For a little over a year, I've been reading Nero Wolfe mysteries by Rex Stout. I'm still not finished and I haven't repeated any: that should give you some idea of just how prolific Stout was.
Gordianus the Finder and Inspector Banks, (not to mention Sherlock) I'm not a huge fan of the mystery genre (though both Encyclopedia Brown and his more realistically smart-ass 1970s successor, Jack McGurk, played huge parts in my childhood). But there's something about the world Rex Stout has created that keeps me coming back and back and back.
It's not even the plots of the mysteries. These are by and large fairly simple, without too many twists and turns. What makes these books special is the characterization. Imperious, arrogant, gormandizing, misogynistic, lazy, beer-swilling, orchid-loving Nero Wolfe is one of the most sharply drawn and consistently realized characters I've ever read.
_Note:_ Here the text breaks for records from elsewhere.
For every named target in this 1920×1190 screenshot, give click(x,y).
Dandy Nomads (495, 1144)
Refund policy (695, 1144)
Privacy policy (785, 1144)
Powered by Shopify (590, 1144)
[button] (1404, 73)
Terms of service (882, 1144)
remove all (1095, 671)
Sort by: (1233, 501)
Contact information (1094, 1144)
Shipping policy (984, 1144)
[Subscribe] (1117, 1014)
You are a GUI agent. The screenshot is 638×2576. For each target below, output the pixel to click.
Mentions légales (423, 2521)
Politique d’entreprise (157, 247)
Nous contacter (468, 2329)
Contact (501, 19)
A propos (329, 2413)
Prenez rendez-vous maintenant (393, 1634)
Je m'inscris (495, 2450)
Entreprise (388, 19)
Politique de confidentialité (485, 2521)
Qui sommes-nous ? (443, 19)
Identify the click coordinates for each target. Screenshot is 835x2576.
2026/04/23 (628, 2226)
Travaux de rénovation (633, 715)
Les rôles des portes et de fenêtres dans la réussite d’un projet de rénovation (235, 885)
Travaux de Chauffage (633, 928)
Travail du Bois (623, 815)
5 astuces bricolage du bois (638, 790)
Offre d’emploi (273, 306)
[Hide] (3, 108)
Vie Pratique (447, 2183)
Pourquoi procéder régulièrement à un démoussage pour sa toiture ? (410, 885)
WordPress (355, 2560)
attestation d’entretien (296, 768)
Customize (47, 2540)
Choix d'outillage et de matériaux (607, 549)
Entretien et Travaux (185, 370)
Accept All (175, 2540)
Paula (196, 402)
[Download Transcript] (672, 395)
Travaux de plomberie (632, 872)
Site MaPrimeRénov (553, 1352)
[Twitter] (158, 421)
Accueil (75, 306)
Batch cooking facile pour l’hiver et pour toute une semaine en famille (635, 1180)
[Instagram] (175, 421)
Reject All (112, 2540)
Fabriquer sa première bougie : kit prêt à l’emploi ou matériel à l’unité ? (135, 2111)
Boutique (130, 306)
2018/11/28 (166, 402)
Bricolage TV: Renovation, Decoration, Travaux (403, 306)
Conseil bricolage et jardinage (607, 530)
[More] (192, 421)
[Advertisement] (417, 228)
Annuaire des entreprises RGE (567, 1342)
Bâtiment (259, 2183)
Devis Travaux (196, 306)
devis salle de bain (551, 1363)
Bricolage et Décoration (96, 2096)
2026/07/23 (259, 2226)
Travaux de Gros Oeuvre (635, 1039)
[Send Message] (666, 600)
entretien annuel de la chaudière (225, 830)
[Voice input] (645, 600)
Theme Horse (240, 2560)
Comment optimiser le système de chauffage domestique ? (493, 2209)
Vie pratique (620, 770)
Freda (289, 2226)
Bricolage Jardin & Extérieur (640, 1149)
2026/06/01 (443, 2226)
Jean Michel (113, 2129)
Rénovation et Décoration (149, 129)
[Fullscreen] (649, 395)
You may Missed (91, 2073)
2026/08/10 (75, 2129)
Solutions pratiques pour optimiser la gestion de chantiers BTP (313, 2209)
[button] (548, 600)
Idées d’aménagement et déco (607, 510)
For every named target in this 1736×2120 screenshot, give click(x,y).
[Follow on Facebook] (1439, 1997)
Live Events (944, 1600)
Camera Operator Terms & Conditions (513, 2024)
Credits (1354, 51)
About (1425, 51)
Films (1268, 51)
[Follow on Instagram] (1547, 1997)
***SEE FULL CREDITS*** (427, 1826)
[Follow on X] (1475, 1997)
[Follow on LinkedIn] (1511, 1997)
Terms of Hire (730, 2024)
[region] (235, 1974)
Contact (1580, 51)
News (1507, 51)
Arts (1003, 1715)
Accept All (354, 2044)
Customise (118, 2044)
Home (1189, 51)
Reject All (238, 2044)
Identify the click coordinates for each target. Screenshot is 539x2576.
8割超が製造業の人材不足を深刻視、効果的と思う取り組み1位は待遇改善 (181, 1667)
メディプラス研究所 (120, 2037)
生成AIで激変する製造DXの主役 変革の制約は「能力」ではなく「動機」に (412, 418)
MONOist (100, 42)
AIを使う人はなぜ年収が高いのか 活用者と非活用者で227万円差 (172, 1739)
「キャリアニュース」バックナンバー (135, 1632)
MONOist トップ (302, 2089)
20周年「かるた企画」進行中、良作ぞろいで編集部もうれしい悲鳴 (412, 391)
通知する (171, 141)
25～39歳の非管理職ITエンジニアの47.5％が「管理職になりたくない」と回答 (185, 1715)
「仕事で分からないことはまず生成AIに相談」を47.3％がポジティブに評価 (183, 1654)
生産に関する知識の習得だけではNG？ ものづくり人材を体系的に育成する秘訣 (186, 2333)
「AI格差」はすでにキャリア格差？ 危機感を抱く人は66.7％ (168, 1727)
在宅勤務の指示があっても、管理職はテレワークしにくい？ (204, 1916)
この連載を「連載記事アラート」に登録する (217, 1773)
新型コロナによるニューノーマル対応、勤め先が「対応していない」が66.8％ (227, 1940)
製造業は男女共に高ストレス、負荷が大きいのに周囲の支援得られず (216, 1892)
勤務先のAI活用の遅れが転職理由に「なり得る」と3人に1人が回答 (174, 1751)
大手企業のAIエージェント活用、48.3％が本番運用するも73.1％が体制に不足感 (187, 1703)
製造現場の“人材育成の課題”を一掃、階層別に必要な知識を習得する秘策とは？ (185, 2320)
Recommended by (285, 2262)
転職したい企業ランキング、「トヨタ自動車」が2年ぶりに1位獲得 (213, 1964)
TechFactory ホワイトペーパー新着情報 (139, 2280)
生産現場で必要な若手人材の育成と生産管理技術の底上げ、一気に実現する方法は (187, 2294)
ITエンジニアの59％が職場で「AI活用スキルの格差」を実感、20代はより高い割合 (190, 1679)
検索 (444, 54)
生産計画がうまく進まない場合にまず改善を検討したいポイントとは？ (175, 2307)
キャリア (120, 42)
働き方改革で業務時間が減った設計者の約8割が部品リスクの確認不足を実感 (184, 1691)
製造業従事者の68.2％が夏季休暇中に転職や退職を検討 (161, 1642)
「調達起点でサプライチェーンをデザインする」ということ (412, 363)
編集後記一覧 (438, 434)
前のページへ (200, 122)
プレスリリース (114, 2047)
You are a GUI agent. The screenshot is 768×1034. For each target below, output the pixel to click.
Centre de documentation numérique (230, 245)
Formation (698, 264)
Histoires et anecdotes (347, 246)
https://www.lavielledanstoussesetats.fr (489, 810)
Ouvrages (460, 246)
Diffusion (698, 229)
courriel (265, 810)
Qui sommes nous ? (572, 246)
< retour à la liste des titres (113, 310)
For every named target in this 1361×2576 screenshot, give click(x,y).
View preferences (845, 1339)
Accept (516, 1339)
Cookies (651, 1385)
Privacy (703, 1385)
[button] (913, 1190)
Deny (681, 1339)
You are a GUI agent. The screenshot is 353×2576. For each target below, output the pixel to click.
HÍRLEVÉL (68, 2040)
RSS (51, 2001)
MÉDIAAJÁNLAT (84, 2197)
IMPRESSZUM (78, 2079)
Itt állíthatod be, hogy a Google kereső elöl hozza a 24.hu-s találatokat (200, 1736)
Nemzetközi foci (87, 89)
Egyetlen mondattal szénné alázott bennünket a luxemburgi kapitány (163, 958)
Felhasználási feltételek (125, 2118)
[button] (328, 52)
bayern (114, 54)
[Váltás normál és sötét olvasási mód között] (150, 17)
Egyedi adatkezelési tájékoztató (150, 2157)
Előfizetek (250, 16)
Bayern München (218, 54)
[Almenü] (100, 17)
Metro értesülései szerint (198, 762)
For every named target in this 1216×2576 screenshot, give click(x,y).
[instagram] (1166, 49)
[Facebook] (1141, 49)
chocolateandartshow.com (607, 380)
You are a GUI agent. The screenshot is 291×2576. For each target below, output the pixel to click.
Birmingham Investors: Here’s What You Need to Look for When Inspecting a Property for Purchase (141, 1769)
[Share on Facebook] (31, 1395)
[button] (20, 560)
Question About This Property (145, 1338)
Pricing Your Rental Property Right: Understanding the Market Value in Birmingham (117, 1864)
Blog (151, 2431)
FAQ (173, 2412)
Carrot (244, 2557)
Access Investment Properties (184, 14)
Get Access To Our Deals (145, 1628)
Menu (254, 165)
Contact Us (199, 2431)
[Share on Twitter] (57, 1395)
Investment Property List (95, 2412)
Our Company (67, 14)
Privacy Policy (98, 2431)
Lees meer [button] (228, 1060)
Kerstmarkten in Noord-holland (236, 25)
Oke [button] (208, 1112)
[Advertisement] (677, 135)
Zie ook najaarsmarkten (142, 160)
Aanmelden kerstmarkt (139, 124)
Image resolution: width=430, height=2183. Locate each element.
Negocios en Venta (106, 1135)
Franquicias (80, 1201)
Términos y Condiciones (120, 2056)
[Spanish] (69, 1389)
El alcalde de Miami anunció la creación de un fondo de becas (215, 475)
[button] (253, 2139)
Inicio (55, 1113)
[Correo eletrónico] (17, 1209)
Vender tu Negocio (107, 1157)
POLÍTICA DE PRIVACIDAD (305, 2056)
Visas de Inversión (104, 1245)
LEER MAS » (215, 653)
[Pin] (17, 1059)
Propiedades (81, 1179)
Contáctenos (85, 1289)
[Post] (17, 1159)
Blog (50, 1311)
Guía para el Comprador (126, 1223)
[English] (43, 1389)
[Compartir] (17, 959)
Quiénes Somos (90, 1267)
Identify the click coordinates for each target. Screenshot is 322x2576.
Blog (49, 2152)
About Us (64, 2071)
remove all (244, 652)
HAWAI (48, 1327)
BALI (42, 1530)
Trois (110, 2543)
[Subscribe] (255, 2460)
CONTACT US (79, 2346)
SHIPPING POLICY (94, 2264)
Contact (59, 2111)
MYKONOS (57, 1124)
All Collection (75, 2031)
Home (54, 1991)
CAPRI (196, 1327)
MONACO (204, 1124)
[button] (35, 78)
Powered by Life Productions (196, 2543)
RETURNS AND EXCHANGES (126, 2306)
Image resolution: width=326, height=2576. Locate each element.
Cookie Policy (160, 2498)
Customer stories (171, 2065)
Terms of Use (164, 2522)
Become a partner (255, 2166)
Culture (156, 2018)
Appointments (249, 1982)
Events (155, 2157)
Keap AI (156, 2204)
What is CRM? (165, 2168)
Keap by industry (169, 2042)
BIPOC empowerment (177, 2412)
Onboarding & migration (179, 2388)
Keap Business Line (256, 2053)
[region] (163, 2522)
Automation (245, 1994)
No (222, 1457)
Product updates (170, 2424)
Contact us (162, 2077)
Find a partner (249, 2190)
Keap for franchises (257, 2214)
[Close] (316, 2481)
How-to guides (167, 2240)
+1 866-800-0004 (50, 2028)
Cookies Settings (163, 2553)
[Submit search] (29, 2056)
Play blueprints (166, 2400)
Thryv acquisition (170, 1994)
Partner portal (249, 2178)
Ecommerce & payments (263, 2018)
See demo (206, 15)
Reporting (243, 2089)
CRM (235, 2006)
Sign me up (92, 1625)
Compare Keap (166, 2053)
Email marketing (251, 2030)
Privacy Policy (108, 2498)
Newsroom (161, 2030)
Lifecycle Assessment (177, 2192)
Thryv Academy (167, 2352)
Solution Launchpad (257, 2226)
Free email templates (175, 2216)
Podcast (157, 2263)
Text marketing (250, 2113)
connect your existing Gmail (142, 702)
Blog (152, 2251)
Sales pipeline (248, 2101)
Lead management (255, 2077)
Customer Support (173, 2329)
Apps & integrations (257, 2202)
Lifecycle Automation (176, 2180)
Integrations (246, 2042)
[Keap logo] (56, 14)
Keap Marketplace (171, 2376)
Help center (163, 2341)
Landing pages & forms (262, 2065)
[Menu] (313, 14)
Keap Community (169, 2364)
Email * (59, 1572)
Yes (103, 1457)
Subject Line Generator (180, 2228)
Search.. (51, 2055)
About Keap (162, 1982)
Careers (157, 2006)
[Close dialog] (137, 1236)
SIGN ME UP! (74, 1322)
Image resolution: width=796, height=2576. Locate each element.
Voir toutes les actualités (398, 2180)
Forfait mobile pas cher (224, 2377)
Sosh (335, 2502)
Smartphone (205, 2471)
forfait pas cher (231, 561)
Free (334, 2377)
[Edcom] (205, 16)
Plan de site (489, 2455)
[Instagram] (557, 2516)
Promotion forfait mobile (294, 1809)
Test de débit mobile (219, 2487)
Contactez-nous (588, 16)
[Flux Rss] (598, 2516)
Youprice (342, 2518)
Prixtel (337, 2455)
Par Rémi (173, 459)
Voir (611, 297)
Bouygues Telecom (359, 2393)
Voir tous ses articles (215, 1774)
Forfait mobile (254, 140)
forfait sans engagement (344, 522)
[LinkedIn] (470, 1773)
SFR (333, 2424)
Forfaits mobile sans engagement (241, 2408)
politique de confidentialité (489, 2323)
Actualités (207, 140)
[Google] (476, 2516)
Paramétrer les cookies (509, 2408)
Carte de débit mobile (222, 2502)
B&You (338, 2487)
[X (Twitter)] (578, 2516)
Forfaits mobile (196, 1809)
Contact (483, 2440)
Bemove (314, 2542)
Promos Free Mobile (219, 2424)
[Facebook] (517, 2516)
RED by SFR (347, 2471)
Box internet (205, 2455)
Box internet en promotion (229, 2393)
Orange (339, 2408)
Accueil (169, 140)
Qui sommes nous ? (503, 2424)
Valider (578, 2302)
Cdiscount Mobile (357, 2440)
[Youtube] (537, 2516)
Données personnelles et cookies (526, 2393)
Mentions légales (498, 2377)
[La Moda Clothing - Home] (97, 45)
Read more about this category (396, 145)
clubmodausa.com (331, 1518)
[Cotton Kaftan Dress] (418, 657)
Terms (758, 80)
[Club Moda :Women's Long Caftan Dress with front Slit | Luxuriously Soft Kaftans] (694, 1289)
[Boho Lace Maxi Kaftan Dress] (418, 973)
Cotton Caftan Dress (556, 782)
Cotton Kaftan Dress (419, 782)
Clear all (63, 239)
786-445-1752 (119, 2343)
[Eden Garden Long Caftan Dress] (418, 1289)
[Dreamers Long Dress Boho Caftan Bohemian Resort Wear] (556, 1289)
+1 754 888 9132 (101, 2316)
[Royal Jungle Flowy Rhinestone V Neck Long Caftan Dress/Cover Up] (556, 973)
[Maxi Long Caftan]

And of course, the narrator of the books, Wolfe's wise-cracking legman Archie Goodwin, is hands-down the most flat-out likeable narrator I've ever had between my ears.
Stout's writing is simple, crisp, uncluttered, and rolls off the page. For me, the best writing is the kind that makes me forget I'm reading and get completely lost in the fictive dream. In this, Stout delivers, and between 1934 and 1975 he cranked out about 75 Nero Wolfe mysteries - that's far more than one a year.
I was introduced to Nero Wolfe through the A&E Network's short-lived and much lamented series A Nero Wolfe Mystery, with the late (and vastly underrated) Maury Chaykin as Wolfe and evergreen good-guy Timothy Hutton as Goodwin. I can say without reservation this series is the most true to the source material of all the book-to-TV-or-movie adaptations I've ever seen. The show is a bit old-fashioned, but in the timeless, not dated, sense, and uses an ensemble cast to play different roles in different episodes (only Chaykin, Hutton, and a few other regulars don't rotate between roles).
So if you ever want to get lost in a rat-a-tat-tat whodunit, you could do much worse than picking up any Nero Wolfe mystery. You can start anywhere - one of the charms of the books, for me, is that from 1934 to 1975, the outside world did, occasionally, intrude into the lives of the characters, but the bulk of the action takes place in Nero Wolfe's home office (he refuses to leave the house on business), which is as timeless a place as I can think of. No matter how crazy or upsetting real life ever becomes, I will always know a place where I can sit back in the red leather chair, order a beer from Fritz (Nero's chef/caretaker) and see my old friend Archie. Wolfe's office in his New York brownstone is refreshingly comforting.
I'm a big fan of the original Sherlock Holmes mysteries, but I'm not so sure Nero Wolfe couldn't out-fox and out-detect Holmes any day of the week. The difference is that Wolfe needs Goodwin far more than Holmes ever needed Watson. But in almost every way that counts, Nero Wolfe is the American Sherlock Holmes.